Yesterday afternoon I went to my first Christmas drinks party: an intimate affair in nearby Turenne, l’un des plus beaux villages de France, in a Wendy house that has been converted tastefully into a small-but-perfectly-formed gîte. Plenty of mulled wine, mince pies and festive conversation. Everyone there, including us, will be here for the Christmas weekend.
It’s at Christmas that the expat can be particular susceptible to homesickness. During the ‘farmhouse years’, when we knew precious few compatriots and The Daughter was but an infant, we were both conscious of our fellow villagers, all gathering together with their extended families to enjoy the customary 36 courses on Christmas Eve. We felt excluded and… yes, not a little lonely. We both hankered after an extended family Christmas back home. So once, or maybe twice, we made the epic journey north. The A20 hadn’t quite been finished in those days, the globe had not yet warmed quite so alarmingly, and – because the ferry companies ramped up their prices to target hapless home-goers like us – the cost was alarming.

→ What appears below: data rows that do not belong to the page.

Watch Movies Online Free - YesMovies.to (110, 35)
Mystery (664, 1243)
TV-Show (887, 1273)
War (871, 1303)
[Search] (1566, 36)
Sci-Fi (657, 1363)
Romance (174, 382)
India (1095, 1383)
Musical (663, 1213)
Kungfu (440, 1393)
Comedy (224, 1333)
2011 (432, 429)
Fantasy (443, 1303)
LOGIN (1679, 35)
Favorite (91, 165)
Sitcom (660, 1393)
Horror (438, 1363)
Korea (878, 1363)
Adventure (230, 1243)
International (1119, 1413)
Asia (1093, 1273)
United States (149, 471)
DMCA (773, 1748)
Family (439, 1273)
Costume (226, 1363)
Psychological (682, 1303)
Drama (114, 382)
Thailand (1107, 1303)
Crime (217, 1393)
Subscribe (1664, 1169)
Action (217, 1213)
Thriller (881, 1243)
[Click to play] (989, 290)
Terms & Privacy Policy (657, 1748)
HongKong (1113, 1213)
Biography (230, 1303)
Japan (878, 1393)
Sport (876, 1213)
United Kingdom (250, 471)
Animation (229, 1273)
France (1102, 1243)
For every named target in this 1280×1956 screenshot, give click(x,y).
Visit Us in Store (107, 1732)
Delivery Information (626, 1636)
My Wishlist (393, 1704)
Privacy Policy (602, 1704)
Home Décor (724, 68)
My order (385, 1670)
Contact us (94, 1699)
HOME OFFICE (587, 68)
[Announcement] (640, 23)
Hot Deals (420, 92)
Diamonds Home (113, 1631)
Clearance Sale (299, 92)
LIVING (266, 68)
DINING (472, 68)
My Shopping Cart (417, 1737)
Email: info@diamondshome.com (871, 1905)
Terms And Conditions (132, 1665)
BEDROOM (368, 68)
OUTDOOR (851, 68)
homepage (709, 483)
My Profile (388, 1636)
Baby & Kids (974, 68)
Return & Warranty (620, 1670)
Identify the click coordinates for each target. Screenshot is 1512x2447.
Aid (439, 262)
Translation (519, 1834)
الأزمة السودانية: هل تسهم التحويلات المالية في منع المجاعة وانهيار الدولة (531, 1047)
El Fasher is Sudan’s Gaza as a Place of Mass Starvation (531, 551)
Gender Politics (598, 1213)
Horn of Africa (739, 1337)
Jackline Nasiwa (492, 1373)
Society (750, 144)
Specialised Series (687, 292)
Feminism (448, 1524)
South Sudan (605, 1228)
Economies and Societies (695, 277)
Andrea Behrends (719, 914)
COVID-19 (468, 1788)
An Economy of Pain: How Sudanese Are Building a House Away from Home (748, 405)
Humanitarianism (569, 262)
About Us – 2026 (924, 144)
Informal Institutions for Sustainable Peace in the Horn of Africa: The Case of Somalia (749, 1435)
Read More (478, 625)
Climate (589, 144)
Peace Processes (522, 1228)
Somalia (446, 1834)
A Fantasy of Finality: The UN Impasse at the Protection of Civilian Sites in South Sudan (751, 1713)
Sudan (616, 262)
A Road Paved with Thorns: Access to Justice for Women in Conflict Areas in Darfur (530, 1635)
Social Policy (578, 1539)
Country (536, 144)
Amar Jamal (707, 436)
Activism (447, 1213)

Once in England, we soon realised the folly of our ways. At the best of times, traffic in the UK is hellish; at Christmas it’s positively apocalyptic. You rush hither and thither, visiting friends and relatives, living out of a suitcase and spending much of the time, when most self-respecting folk are tucked up warm and snug within the bosom of their family, driving up and down motorways in weather that’s fit for neither man nor beast. And when we got back, neither refreshed nor relaxed after our exhausting trip, we returned to a glacial house that would demand at least four days’ worth of wood before an equitable temperature was restored.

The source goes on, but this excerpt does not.